## PAGE EXTRACT
/---

# Cart Pole using Vanilla Policy Gradients

We are using a **On-Policy** vanilla Policy Gradient which has the following implemented <br/>
- **Causality** 
- Mean Rewards **Baselines**
- **Discount** since sum of rewards in an infinite horizon problem will explode the gradient
- And Gradient **Averaging** across all mini-batches of the policy's trajectories.

Following are NOT Implemented
- **Parallelism** in sampling
- Frequent model **Saving**
- num_of_episodes **decaying** (Reason - As policy improves, episode length increases making training slow)

## Step 1: Imports

In [1]:
import gym
import tensorflow as tf
from tensorflow import keras
import numpy as np
import datetime as dt
import math

## Step 2: Environment

In [2]:
GAMMA = 0.95

env = gym.make("CartPole-v0")
state_size = env.observation_space.shape[0]
action_size = env.action_space.n

print(state_size, action_size)

STORE_PATH = '/Users/SV/Desktop/Lyra/CS285/PolicyGradients'
logger = tf.summary.create_file_writer(STORE_PATH + f"/PGCartPole_{dt.datetime.now().strftime('%d%m%Y%H%M')}")


4 2


## Step 3: Network

In [3]:
network = keras.Sequential([
    keras.layers.Dense(30, activation='relu', kernel_initializer=keras.initializers.he_normal()),
    keras.layers.Dense(30, activation='relu', kernel_initializer=keras.initializers.he_normal()),
    keras.layers.Dense(action_size, activation='softmax')
])


## Step 4: Sample Action

In [4]:
def sample_action(state):
    # Since only one state is there, N = 1 in the mini-batch.
    # And index 0, gives the action for that state.

\---

## TASK PROMPT
Pick up the Cart Pole policy gradient notebook after its last line and write the next part.

## EXTRACTED ENTRIES
/---

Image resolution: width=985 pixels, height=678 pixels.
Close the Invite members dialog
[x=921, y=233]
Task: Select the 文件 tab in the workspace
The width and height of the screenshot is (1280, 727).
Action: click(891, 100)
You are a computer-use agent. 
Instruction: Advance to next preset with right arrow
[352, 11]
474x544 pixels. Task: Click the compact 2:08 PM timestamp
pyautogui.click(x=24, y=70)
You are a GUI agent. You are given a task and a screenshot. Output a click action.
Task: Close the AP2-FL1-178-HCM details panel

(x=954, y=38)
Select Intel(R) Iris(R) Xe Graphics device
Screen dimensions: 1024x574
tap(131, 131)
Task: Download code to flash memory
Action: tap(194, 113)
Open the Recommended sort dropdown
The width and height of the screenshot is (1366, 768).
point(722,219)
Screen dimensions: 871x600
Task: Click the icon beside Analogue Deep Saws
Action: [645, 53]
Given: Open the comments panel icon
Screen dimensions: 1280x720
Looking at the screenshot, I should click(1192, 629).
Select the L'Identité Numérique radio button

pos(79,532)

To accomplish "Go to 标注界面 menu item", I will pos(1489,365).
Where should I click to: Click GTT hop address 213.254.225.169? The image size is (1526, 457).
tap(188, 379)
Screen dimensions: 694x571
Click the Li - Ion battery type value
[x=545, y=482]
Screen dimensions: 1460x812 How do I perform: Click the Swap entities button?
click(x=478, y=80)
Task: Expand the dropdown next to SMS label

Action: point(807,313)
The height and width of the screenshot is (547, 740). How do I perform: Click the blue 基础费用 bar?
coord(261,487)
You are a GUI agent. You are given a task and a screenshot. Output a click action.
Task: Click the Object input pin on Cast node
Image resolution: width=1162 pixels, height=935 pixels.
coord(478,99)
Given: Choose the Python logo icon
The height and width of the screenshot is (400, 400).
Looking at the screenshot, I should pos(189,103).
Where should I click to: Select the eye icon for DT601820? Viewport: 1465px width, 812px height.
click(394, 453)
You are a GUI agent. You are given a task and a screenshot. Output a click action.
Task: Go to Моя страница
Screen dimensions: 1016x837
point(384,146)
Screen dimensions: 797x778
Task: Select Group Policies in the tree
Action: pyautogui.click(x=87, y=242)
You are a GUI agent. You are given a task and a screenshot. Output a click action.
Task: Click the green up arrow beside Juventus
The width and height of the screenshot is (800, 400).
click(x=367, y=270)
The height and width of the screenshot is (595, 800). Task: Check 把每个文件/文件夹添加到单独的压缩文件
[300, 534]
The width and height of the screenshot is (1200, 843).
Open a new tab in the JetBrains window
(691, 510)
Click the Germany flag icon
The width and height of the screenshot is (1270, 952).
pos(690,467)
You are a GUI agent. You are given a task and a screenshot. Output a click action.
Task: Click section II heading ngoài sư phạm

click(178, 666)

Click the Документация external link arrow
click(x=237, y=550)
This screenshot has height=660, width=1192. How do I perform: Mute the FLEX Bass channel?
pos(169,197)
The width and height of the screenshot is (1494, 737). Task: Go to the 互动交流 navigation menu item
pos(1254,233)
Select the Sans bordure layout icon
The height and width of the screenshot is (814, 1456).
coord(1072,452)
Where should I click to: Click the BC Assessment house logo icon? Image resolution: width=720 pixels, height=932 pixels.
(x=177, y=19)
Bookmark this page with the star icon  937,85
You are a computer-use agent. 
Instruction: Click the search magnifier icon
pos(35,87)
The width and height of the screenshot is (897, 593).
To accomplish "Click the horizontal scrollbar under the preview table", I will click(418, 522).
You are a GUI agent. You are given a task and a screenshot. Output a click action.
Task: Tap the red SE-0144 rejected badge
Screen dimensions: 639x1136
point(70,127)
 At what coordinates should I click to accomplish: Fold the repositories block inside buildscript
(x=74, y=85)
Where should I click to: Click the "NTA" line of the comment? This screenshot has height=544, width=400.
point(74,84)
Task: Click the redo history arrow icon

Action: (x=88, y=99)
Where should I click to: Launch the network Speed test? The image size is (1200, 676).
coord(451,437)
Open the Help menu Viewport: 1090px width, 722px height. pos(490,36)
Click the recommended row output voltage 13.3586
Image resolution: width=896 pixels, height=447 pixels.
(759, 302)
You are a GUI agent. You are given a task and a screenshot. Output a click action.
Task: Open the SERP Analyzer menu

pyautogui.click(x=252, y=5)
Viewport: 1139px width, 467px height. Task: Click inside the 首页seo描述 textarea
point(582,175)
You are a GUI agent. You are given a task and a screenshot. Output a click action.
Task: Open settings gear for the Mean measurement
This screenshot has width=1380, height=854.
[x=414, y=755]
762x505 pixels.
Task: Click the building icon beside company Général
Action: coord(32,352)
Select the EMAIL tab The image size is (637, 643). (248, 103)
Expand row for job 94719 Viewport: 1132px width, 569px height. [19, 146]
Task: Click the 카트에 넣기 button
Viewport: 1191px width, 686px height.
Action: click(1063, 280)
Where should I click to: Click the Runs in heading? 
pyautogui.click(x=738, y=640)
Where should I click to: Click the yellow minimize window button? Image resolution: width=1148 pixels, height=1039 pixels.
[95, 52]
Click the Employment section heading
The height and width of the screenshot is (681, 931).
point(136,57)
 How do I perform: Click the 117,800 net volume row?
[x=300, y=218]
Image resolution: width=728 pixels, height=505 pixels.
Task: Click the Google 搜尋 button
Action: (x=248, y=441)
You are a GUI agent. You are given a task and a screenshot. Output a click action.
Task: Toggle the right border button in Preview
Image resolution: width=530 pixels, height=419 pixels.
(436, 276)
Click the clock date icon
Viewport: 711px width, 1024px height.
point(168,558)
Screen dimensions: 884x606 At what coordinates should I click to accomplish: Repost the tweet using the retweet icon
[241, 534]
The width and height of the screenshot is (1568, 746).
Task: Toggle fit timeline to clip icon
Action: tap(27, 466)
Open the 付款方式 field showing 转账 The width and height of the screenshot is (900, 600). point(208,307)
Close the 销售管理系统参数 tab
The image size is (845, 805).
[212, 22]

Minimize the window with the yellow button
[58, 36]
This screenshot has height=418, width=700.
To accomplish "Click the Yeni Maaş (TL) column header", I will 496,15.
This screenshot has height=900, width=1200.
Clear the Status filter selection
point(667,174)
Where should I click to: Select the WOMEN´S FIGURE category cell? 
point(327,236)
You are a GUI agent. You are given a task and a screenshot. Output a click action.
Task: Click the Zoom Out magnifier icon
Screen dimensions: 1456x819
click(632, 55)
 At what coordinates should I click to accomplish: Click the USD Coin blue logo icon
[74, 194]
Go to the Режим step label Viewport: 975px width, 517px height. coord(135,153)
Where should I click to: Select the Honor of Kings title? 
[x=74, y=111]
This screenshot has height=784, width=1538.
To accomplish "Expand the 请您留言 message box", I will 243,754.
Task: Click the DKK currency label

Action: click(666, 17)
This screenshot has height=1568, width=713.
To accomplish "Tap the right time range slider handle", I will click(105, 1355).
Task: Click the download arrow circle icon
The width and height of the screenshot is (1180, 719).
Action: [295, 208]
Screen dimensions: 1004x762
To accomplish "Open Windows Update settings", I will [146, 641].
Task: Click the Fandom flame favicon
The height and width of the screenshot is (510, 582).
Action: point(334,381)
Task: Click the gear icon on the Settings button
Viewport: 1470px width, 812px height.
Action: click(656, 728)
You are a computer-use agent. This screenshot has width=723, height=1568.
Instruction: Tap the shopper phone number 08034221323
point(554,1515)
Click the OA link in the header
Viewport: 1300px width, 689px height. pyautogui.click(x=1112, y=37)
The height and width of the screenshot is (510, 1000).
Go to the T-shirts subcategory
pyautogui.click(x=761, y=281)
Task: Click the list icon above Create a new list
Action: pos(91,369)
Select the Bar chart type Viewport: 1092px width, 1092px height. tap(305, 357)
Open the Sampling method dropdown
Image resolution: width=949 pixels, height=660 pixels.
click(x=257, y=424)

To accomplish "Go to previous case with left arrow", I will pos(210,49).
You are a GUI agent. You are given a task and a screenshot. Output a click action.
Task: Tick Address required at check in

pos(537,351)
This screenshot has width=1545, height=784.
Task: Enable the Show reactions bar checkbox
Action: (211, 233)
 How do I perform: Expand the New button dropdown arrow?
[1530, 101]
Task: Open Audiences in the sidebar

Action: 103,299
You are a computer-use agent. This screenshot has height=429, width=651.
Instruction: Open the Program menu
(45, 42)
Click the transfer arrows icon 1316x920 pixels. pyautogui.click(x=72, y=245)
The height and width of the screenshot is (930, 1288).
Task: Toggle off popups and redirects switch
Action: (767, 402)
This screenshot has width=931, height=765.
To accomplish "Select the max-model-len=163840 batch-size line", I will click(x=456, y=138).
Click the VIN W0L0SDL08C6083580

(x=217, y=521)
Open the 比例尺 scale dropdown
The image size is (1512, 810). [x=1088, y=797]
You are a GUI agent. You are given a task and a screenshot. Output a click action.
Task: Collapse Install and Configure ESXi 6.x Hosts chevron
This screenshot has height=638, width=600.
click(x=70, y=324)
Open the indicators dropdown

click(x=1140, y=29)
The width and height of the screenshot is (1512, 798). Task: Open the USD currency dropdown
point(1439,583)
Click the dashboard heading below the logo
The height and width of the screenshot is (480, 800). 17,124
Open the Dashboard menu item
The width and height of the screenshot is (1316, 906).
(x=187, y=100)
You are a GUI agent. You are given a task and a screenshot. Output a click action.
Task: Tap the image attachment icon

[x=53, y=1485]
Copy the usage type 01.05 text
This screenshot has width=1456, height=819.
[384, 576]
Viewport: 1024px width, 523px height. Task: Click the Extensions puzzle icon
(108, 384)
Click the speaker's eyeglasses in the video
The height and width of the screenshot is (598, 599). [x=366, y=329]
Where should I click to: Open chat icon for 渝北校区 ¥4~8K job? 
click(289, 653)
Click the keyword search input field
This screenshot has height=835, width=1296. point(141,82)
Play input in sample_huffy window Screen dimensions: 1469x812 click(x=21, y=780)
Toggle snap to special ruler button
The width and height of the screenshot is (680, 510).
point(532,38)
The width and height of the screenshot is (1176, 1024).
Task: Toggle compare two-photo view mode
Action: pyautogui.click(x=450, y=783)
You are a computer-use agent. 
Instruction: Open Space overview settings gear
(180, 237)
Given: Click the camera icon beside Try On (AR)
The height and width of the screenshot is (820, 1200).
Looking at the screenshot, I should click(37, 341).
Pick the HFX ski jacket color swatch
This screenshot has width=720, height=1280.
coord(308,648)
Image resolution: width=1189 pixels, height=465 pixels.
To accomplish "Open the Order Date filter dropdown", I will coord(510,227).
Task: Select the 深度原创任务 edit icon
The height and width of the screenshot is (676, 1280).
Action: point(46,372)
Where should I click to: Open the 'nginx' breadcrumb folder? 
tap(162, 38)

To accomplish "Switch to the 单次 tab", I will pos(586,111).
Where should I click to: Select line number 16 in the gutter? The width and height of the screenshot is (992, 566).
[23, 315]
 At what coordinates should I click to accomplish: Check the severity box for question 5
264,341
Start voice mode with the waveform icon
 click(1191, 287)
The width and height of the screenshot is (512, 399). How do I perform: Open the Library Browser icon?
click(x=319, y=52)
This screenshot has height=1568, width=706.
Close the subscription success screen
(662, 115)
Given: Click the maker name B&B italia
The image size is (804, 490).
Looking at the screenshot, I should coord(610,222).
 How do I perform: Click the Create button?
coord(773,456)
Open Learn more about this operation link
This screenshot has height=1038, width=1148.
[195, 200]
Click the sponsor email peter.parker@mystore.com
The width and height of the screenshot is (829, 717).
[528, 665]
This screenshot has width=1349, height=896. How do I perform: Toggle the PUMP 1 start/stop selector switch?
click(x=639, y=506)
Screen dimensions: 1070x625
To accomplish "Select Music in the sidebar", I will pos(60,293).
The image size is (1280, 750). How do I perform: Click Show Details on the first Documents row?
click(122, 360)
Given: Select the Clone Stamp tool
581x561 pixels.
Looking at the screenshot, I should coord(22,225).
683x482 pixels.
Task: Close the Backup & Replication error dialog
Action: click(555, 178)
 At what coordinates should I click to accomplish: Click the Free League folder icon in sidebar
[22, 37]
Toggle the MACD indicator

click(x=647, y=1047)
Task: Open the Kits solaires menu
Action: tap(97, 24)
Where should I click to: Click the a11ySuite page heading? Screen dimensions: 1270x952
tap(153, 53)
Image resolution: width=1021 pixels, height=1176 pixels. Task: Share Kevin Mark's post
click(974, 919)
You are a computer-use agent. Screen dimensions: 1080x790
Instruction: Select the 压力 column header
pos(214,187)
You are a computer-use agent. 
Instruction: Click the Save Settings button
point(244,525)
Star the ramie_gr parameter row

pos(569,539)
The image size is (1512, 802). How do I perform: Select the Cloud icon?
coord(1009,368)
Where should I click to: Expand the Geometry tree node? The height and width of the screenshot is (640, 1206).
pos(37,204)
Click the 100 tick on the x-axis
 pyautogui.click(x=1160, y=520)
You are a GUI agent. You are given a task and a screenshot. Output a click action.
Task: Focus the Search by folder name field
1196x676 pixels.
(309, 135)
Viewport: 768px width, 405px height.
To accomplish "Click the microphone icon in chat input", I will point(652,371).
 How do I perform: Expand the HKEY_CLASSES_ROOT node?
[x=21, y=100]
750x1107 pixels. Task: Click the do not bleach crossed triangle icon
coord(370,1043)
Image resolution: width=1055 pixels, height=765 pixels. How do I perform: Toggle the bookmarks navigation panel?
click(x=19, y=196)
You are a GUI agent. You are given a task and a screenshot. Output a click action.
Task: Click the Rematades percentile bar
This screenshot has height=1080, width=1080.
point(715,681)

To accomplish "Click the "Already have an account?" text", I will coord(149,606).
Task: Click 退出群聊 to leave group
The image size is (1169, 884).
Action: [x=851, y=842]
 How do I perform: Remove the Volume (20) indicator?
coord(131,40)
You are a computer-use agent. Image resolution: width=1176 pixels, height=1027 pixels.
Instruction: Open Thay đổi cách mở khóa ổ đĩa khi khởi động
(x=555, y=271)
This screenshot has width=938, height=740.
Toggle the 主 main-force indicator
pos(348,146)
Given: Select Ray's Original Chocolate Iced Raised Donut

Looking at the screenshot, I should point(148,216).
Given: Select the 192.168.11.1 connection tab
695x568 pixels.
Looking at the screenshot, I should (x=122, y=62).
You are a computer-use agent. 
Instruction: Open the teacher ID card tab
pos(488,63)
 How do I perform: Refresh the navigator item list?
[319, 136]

\---

## WRITTEN ANSWER
    softmax_out = network(state.reshape((1, -1)))
    selected_action = np.random.choice(action_size, p=softmax_out.numpy()[0])
    return selected_action

## Step 5: Sample Episode

In [5]:
def discounted_rewardsToGo(rewards):

    reward_sum = 0
    result = []
    for reward in reversed(rewards):
        reward_sum = reward + GAMMA * reward_sum
        result.append(reward_sum)
    result = np.array(result)
    # result -= np.mean(result)
    # result /= np.std(result)
    return result[::-1] 

def sample_episode(states, rewards, actions):
    state = env.reset()
    raw_rewards = []
    while True:
        states.append(state)
        action = sample_action(state)
        actions.append(action)
        state, reward, done, _ = env.step(action)
        raw_rewards.append(reward)
        
        if done:
            # loss = one_episode_gradient_update(network, rewards, states, actions, num_actions)
            tot_reward = sum(raw_rewards)
            episode_rewards = discounted_rewardsToGo(raw_rewards)
            rewards.extend(episode_rewards) 
            return tot_reward


## Step 6: Training

In [6]:
num_episodes = 300
steps = 500
batch_size = 256
optimizer = tf.keras.optimizers.Adam(lr=0.001)

def averageGradients(grads):
    for i in range(len(grads)):
        grads[i] = grads[i]/num_episodes
        
        
def addGradients(grads, batch_grads):
    sum_grad = []
    for (grad, batch_grad) in zip(grads, batch_grads):
        sum_grad.append(grad + batch_grad)
    return sum_grad

def batch_step(states, actions, rewards):
    with tf.GradientTape() as tape:
        predictions = network(states)
        loss = tf.keras.losses.sparse_categorical_crossentropy(y_true=actions, y_pred=predictions, from_logits=False)
        weighted_loss = loss * rewards
    batch_gradients = tape.gradient(weighted_loss, network.trainable_variables)
    return batch_gradients

for step in range(steps):
    
    # This is one gradient step    
    rewards = []
    states = []
    actions = []
    sum_reward = 0

    for episode in range(num_episodes):
        sum_reward += sample_episode(states,rewards,actions)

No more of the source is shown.